第4話―フィクショナル国立高校その3―

異能に使えるようになれ少しは優遇される。

その少しには日々の生活に追われるなかで勉強は変わらない。

勉学を励まないとならない。


(ここでも勉強か。

これだけ日々の生活に変化がないと異能者であることも忘れるし、偏差値で異能者であっても進学校のように分けられていると特に)


教壇に立つ先生のつまらない話を聞き逃しながら。

欠伸を催す。堪えて淡々と板書する。

とにかく書けば覚えるだろう。

いつか暗記とかしたら、こんなのはなんとかなる。

ここまでと電子音の教室を鐘が鳴り響かせた。


「よし、今日の授業はここまでとする。

いいか昼食を摂るように。

日頃ならそう催促していたが今日は特別演習があるんだからなぁ、体力つけろ!

同じ大分県内から合同実技を五限目があるぞ」


「あの先生もしかしなくても赤烏せきうの生徒?」


挙手して質問するのは五穀舞。

陽キャにしてはなんて積極的な勤勉だろう。


「そうだ。

どうしたんだ五穀舞。お前にしては、珍しく前向きじゃないか?」


「先生、それは私の悪口ですか?」


古い表現するなら、五穀舞はカチンときていた。


「ハハハ。おっと失敬した。

ともかくエリートの赤烏に負けないよう反逆的な

精神で挑めよ」


「はーい」


間延びに返事をする五穀舞。


「お前たちが積み重ねてきた技術を披露するためにもベストコンディションを怠らないよう。

開始するのは同じグラウンドだがもちろん男女は別々に別れて距離を置いて模擬戦をする」


おぉー、嫌だ嫌だ。

なにが悲しくて野郎共と戦闘の訓練とか付き合わないとならないのか。

それも他所よそから暁光高校の敷地をまたいでの実技なんて。

取り組んでいるのか非合理的の極みじゃないか。


「あの、やっぱり後方部も参加しないとならないのですか」


「ほう、そういうことか五穀舞。

質問を投げかけてくるのは疑問に思ったが辟易しているからなのか。

いいか!後方部と戦士部が同じクラスにしているのは同じ視線を持つために教育制度にしているんだ」


異能を養成する教育機関。ここは、二つの学部に分けられている。

【戦士部】主に前線に立ち、迫ってくる敵を真っ先に戦う技や戦法などを学ぶため武力や瞬時の判断力を重点的とした学部。

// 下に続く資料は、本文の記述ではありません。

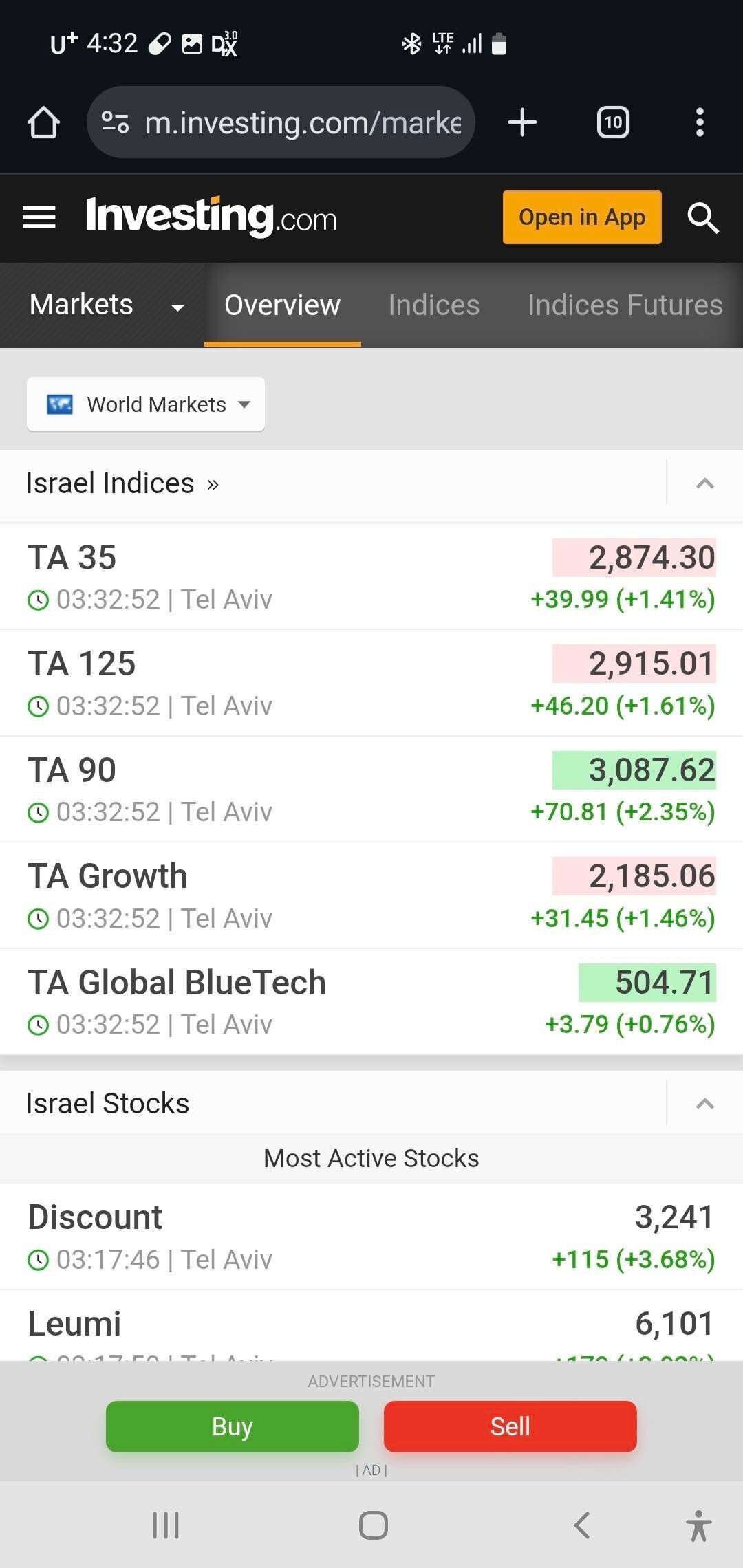This screenshot has width=743, height=1568.
Task: Collapse the Israel Stocks section
Action: [x=705, y=1104]
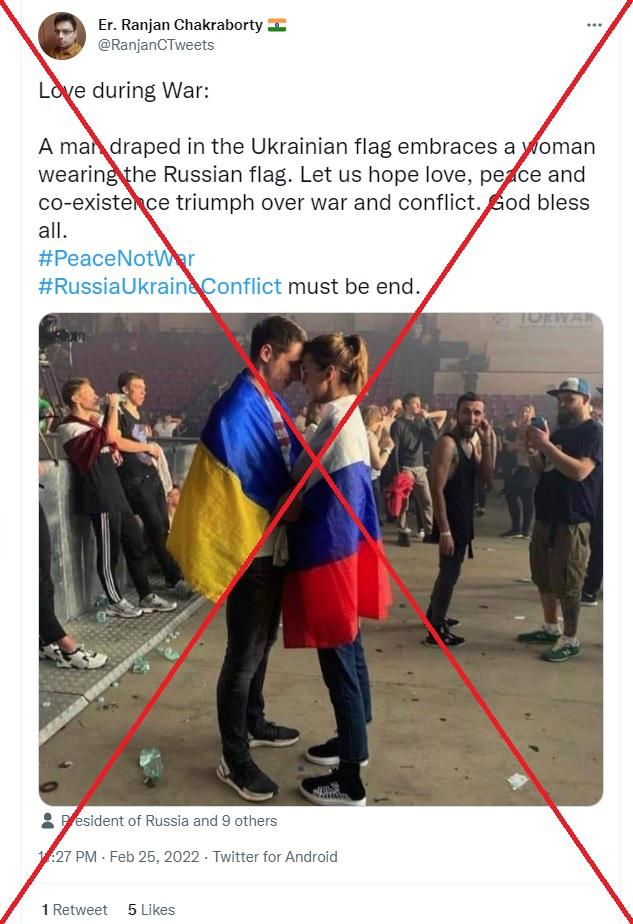
Task: Visit the @RanjanCTweets handle
Action: coord(156,45)
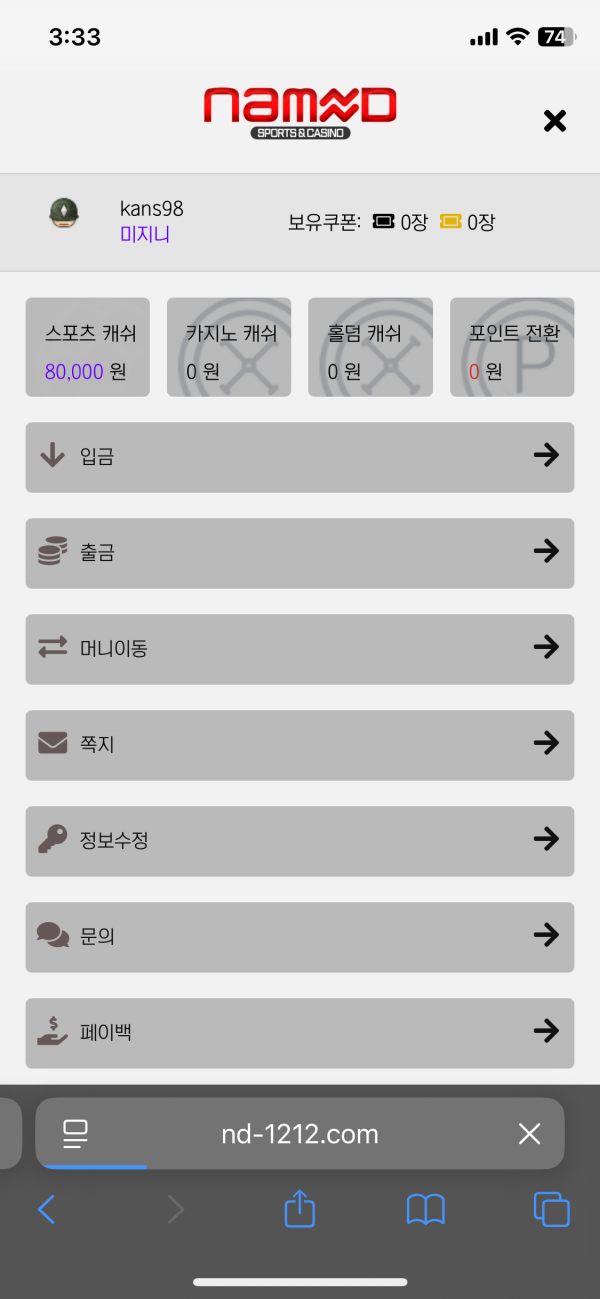The image size is (600, 1299).
Task: Open the 카지노 캐쉬 balance card
Action: pos(229,347)
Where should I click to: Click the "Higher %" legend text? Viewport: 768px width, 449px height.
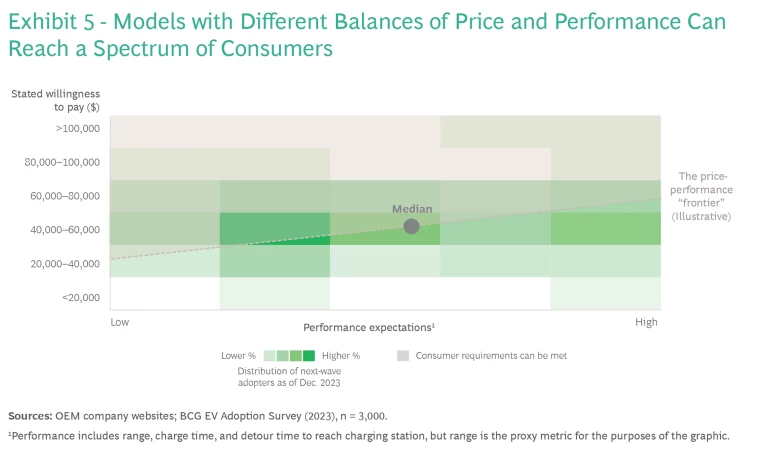pos(341,355)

【後方部】サポートや後方から狙撃など徹する役割をこなす学部。

治癒、遠距離、支援、サポートなど様々なため一括りされて呼称される。


「消極的なのは認めますけど。

そこまで嫌ではないのですが……」


「痛みを感じない後方部。

前線で傷を負いながら戦っている仲間を信用や理解はあるか?

いやオレはないと思うね。

後方部は背負うものぞ五穀舞よ」


「わたしを意味もなくフルネームで注意されている事に不満なんですが先生」


テンションが高くなるのは戦士部だけで後方部の俺も含めて強制参加をすることに消極的だ。

流し目を見れば分かることだ。

ほとんど眉を顰めた顔を浮かべている。


(やりたくねぇ)


先生の有難くもない、決してありがたくない説明は以上のようでそのままドアを開けて出ていく。

昼飯が終わればエリート校の赤烏高校生と合同。

どうにか仮病とか欠席をなんとか出来ないものか。